▸ Task requirements:
I'd like the entries reproduced exactly, with the images omitted.

▸ Task material:
----
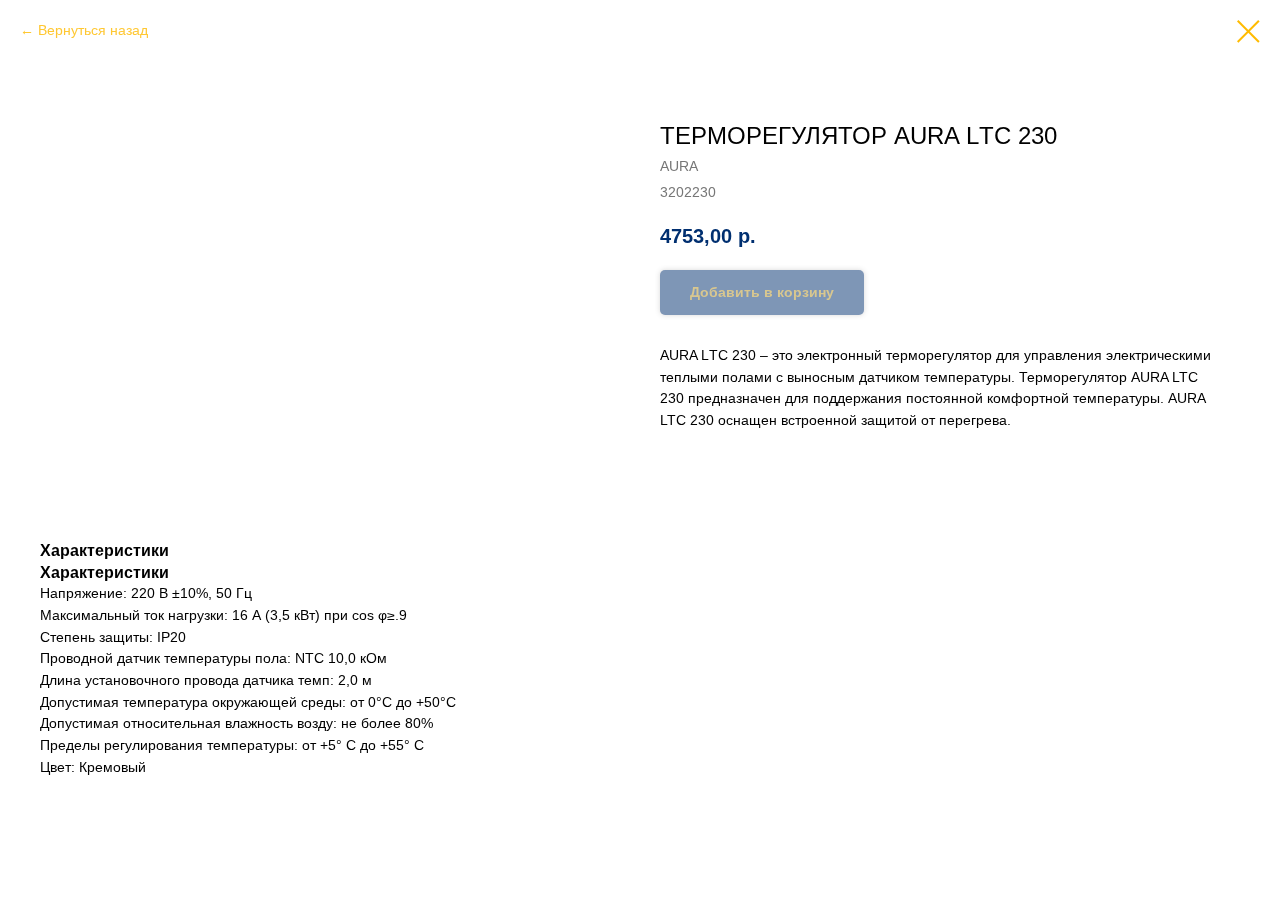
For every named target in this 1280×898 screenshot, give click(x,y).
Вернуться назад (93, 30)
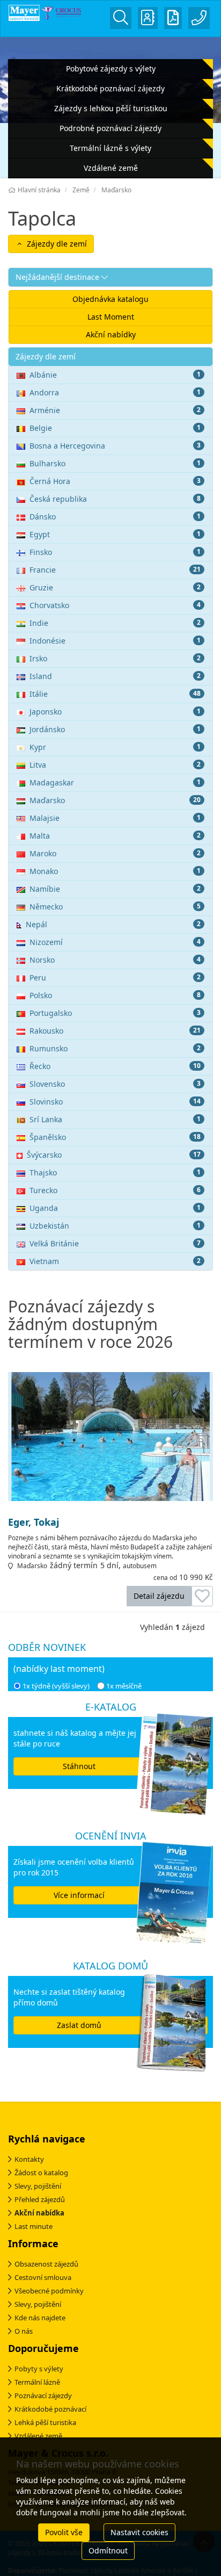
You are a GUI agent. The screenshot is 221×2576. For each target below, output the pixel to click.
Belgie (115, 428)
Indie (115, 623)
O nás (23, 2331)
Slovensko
----
▸ Response to the task:
For every named target in this 1280×898 screenshot, give click(x,y).
Вернуться назад (93, 30)
You are a GUI agent. The screenshot is 221×2576. For each target below, output the pixel to click.
Belgie (115, 428)
Indie (115, 623)
O nás (23, 2331)
Slovensko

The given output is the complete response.